A French Corporation:You have 2 cows. You go on strike because you want three cows.
Japanese Corporation:You have 2 cows. You redesign them so they are one-tenth the size of an ordinary cow and produce twenty times the milk. You then create a clever cow cartoon image called Cowkimon and market them Worldwide.
An Italian Corporation:You have 2 cows, but you don't know where they are. You break for lunch.
A Swiss Corporation:You have 5000 cows. None of which belong to you. You charge others for storing them.
Chinese Corporation:You have 2 cows. You have 300 people milking them. You claim full employment, high bovine productivity, and arrest the newsman who reported the numbers.
An Iraqi Corporation:Everyone thinks you have lots of cows. You tell them that you have none. No one believes you and they bomb your arse. You still have no cows, but at least now you are part of a Democracy.......
Counter Culture:'Wow, dig it, like there's these 2 cows, man, grazing in the hemp field. You gotta have some of this milk!'
Surrealism:You have two giraffes. The government requires you to take harmonica lessons.
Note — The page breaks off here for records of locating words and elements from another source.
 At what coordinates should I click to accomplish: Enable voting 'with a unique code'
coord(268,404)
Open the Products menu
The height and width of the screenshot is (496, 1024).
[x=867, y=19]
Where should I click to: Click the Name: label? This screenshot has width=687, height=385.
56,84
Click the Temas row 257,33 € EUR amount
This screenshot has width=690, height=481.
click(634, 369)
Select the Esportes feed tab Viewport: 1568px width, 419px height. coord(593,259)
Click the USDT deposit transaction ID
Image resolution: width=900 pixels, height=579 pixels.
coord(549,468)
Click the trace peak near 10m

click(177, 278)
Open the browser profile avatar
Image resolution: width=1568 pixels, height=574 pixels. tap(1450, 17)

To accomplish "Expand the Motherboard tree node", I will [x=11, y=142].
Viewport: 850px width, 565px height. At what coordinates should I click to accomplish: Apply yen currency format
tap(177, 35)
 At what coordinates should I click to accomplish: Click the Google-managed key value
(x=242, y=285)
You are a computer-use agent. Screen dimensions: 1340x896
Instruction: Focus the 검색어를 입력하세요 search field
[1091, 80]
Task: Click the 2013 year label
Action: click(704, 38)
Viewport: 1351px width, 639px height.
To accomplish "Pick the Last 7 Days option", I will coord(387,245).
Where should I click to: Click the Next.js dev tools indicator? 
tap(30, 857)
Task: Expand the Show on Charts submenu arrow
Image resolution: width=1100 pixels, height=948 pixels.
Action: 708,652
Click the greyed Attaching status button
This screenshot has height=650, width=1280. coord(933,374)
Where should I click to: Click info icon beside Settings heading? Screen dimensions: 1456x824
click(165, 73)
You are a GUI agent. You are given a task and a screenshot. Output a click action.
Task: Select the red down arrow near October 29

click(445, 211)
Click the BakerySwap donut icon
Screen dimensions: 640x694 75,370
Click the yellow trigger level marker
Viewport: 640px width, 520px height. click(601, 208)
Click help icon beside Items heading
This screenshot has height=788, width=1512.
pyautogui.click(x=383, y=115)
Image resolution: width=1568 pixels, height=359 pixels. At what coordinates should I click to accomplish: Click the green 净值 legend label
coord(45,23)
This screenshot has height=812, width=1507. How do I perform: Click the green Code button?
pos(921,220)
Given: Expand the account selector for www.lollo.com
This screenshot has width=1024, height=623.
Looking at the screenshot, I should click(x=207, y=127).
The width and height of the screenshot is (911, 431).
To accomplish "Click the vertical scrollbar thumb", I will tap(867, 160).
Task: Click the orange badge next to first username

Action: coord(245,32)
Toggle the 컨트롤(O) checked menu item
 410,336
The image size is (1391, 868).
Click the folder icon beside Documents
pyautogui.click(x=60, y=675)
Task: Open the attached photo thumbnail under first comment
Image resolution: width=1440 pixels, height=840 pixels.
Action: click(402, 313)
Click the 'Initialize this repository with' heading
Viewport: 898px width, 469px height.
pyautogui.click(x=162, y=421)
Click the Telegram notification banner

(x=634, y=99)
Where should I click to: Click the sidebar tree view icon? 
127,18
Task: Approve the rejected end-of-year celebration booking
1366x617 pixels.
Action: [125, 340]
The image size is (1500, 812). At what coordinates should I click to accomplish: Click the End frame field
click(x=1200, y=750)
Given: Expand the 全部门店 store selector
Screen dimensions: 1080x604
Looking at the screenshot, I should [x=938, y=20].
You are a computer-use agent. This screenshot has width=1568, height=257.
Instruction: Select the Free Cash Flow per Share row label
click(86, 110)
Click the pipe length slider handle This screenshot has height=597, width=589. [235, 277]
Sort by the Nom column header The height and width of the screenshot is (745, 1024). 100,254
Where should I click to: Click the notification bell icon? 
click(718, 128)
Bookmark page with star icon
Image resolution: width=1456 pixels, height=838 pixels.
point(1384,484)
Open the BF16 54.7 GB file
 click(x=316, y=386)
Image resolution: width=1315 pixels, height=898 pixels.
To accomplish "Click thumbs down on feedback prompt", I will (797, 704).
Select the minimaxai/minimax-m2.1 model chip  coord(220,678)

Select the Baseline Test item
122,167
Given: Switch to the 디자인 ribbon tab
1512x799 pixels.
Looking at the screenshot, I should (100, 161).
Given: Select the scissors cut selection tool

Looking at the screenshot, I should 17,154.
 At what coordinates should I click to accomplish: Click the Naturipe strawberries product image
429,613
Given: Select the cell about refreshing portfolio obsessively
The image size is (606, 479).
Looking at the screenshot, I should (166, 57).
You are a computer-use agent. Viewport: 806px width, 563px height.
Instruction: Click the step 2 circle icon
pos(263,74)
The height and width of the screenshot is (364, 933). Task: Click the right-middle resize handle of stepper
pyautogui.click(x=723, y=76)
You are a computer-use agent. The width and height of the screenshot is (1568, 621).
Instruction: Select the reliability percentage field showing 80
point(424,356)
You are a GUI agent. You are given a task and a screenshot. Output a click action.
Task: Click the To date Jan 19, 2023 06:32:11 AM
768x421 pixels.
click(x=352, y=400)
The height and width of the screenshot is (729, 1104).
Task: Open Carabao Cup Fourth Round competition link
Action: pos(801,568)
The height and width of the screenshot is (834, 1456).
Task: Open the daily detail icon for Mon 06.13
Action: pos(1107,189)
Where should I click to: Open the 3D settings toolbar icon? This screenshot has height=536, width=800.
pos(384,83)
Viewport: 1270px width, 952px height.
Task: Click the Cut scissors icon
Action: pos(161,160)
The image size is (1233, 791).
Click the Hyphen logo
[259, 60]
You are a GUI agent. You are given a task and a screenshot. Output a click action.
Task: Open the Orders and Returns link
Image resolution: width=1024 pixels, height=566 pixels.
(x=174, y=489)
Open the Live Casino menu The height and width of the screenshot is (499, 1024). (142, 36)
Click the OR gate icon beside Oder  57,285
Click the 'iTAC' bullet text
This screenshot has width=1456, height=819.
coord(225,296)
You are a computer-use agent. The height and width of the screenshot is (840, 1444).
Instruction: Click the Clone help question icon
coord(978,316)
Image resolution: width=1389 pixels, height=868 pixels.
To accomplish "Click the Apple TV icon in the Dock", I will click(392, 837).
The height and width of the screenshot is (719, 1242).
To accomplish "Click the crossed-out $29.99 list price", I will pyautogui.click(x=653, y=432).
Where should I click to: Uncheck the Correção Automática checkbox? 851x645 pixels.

Fatalist:You have 2 doomed cows...
A West-Country Corporation:You have 2 cows. That one on the left is kinda cute.
A Brazilian Corporation:You have 2 cows. You pay taxes for 6 cows. You have to sell one cow in order to pay the taxes. Your remaining cow gets sick and dies while waiting for availability in the public vet hospital.
Australian Corporation:You have 2 cows. Business seems pretty good. You close the office and go for a few beers to celebrate.
British Corporation:You have two cows. Both are mad.
Moffat:You have two cows. Both of them are your daughters time travelling from the past where they had a brief love affair with Da Vinci making you the rightful Queen of England.
An Irish Corporation:You have a million cows because they're fucking everywhere
Tumblr:You have 2 cows. You ship them together and make GIF posts screaming about how much you love your cows, but they should stop existing because they are so perfect.
Russian Corporation:You have two cows. You count them and learn you have five cows. You count them again and learn you have 42 cows. You count them again and learn you have 2 cows. You stop counting cows and open another bottle of Vodka.
Indian Corporation:You have two cows. Worship them.
Homestuck:You have two cows, both of which are paradox clones of the other. One cow dreams on Prospit, the other on Derse. They'll both reach God Tier someday, but only through a series of at first seemingly pointless time shenanigans that have a greater impact on the story than you'll ever realize. Doc Scratch is still an excellent host.
Inukami!:You have two cows. One is actually a horse, but SURPRISE it's actually a mule. The other cow gets naked all the time.. They investigate supernatural shenanigans and don't get paid shit for it, and there's at least one scene per episode where it seems like they're having sex. Spoiler: They never do.